ABOUT THIS EXERCISE:
Write again exactly the lines in the listing below, starting at the line with "Where should I click to: Expand" and ending at the line with "You are a computer-use", both included. Pictures are not copied.

EXTRACTED RECORDS:
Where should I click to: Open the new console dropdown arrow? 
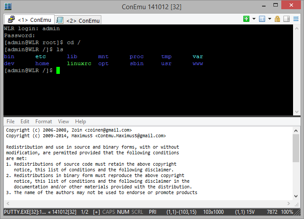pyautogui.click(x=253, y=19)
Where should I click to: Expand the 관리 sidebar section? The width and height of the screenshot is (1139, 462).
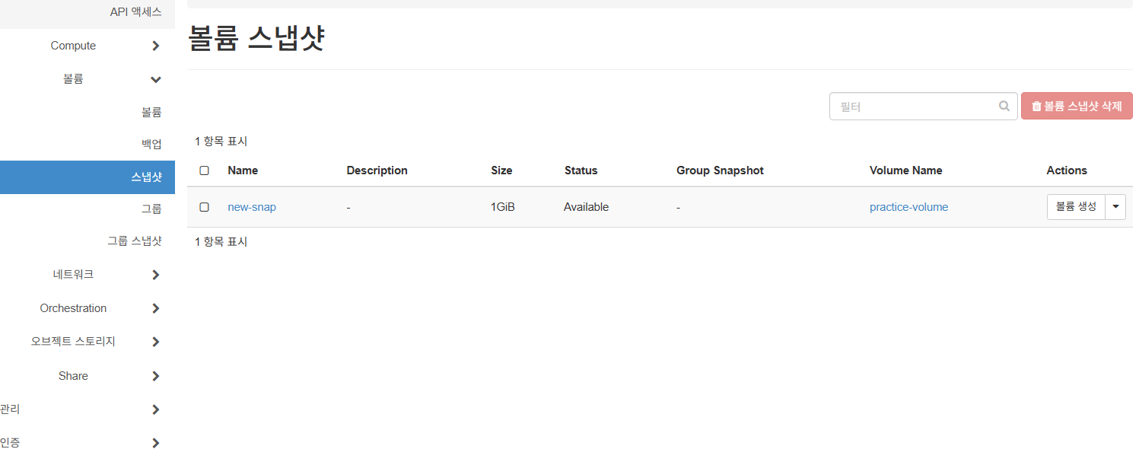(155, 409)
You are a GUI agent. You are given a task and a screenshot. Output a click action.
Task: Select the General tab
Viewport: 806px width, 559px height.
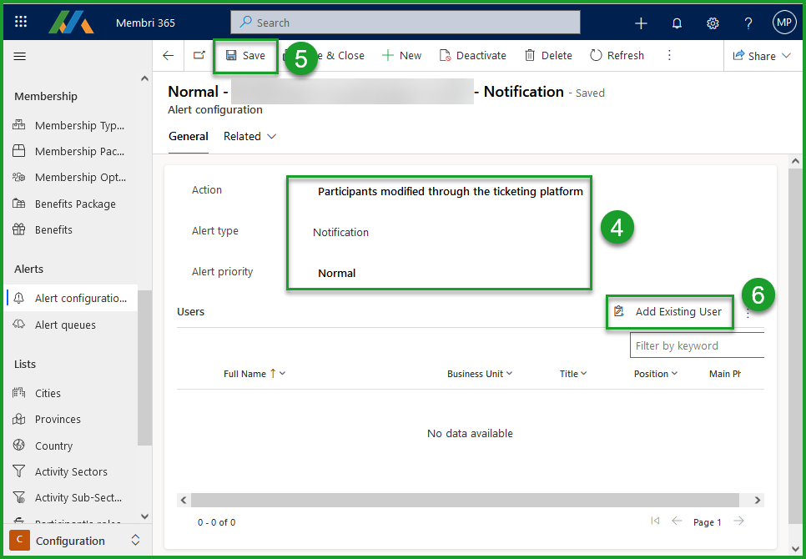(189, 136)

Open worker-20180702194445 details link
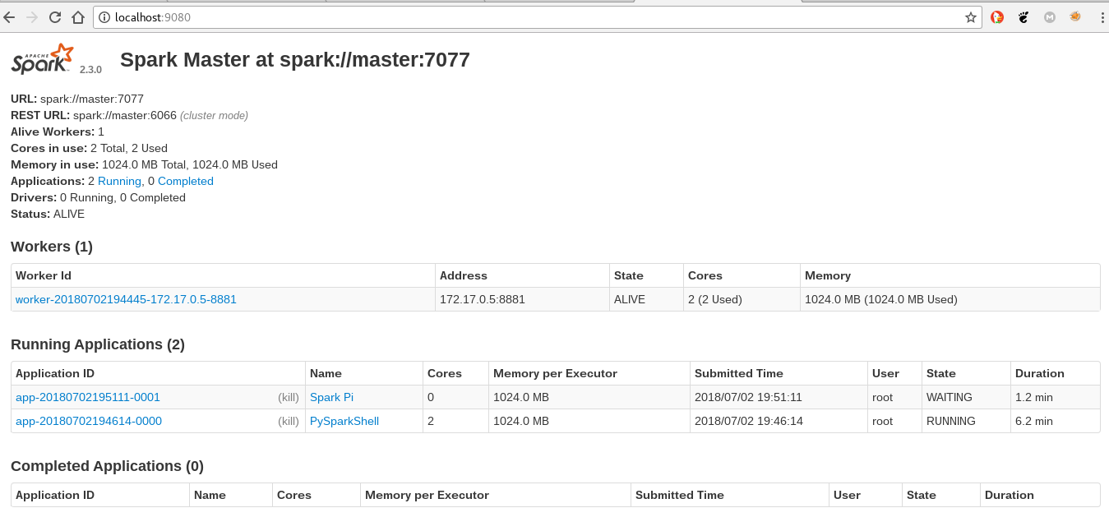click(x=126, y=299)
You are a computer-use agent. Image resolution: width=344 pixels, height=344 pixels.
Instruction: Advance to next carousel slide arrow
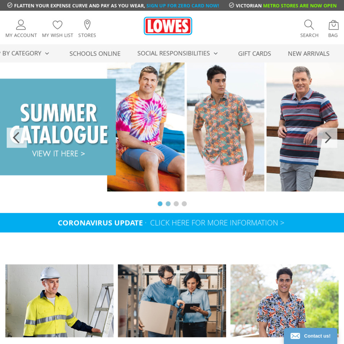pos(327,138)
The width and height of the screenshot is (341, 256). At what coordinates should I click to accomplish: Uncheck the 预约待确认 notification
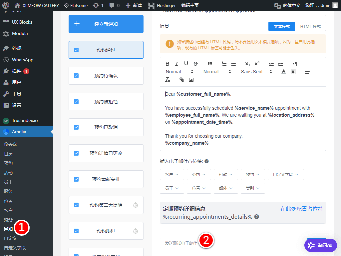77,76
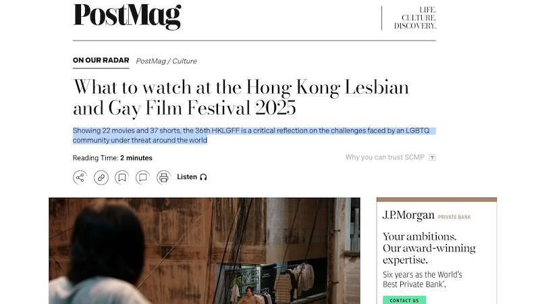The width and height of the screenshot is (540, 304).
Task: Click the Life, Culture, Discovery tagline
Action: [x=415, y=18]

* * *

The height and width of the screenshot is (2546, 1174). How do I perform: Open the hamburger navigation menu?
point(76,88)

COMPLETED TASK:
Where should I click to: Expand the 관리 sidebar section? The width and height of the screenshot is (1139, 462).
(155, 409)
You are a GUI agent. You are given a task and a screenshot. Output a click action.
Task: Select the General tab
Viewport: 806px width, 559px height.
(189, 136)

Open worker-20180702194445 details link
click(x=126, y=299)
You are a computer-use agent. Image resolution: width=344 pixels, height=344 pixels.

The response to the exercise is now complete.